## TASK BRIEF
Without altering anything, repeat each of the records.

## DATA SUPPLIED
>>>
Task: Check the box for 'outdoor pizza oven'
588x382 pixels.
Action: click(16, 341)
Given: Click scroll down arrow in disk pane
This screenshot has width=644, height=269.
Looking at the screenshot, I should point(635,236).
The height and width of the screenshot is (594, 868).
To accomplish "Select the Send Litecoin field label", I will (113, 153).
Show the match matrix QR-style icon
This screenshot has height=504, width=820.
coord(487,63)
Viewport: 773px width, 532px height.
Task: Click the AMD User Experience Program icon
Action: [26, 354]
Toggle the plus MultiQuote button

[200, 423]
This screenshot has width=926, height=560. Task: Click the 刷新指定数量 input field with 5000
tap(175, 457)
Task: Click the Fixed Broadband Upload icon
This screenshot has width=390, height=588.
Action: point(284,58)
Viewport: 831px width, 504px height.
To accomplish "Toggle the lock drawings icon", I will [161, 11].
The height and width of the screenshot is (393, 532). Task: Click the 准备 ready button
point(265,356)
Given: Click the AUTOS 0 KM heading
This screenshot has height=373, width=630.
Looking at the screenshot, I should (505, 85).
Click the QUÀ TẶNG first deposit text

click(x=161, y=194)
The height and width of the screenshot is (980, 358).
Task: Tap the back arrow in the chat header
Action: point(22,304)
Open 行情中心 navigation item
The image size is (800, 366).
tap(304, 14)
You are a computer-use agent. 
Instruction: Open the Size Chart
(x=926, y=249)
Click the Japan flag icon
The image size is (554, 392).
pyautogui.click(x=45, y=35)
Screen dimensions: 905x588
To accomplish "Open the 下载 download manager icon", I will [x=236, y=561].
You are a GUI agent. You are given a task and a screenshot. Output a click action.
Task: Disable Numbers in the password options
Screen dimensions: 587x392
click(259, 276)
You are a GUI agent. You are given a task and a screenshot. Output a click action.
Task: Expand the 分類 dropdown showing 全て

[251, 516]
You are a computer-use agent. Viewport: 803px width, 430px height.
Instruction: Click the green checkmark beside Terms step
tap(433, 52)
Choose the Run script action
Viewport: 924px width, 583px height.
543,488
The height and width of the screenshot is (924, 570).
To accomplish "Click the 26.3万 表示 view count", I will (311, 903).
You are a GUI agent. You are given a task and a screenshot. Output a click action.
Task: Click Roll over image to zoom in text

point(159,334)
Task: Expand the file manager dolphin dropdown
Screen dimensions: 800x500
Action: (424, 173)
<<<
## ANSWER SPACE
Task: Check the box for 'outdoor pizza oven'
588x382 pixels.
Action: click(16, 341)
Given: Click scroll down arrow in disk pane
This screenshot has width=644, height=269.
Looking at the screenshot, I should point(635,236).
The height and width of the screenshot is (594, 868).
To accomplish "Select the Send Litecoin field label", I will (113, 153).
Show the match matrix QR-style icon
This screenshot has height=504, width=820.
coord(487,63)
Viewport: 773px width, 532px height.
Task: Click the AMD User Experience Program icon
Action: [26, 354]
Toggle the plus MultiQuote button

[200, 423]
This screenshot has width=926, height=560. Task: Click the 刷新指定数量 input field with 5000
tap(175, 457)
Task: Click the Fixed Broadband Upload icon
This screenshot has width=390, height=588.
Action: point(284,58)
Viewport: 831px width, 504px height.
To accomplish "Toggle the lock drawings icon", I will [161, 11].
The height and width of the screenshot is (393, 532). Task: Click the 准备 ready button
point(265,356)
Given: Click the AUTOS 0 KM heading
This screenshot has height=373, width=630.
Looking at the screenshot, I should (505, 85).
Click the QUÀ TẶNG first deposit text

click(x=161, y=194)
The height and width of the screenshot is (980, 358).
Task: Tap the back arrow in the chat header
Action: point(22,304)
Open 行情中心 navigation item
The image size is (800, 366).
tap(304, 14)
You are a computer-use agent. 
Instruction: Open the Size Chart
(x=926, y=249)
Click the Japan flag icon
The image size is (554, 392).
pyautogui.click(x=45, y=35)
Screen dimensions: 905x588
To accomplish "Open the 下载 download manager icon", I will [x=236, y=561].
You are a GUI agent. You are given a task and a screenshot. Output a click action.
Task: Disable Numbers in the password options
Screen dimensions: 587x392
click(259, 276)
You are a GUI agent. You are given a task and a screenshot. Output a click action.
Task: Expand the 分類 dropdown showing 全て

[251, 516]
You are a computer-use agent. Viewport: 803px width, 430px height.
Instruction: Click the green checkmark beside Terms step
tap(433, 52)
Choose the Run script action
Viewport: 924px width, 583px height.
543,488
The height and width of the screenshot is (924, 570).
To accomplish "Click the 26.3万 表示 view count", I will (311, 903).
You are a GUI agent. You are given a task and a screenshot. Output a click action.
Task: Click Roll over image to zoom in text

point(159,334)
Task: Expand the file manager dolphin dropdown
Screen dimensions: 800x500
Action: (424, 173)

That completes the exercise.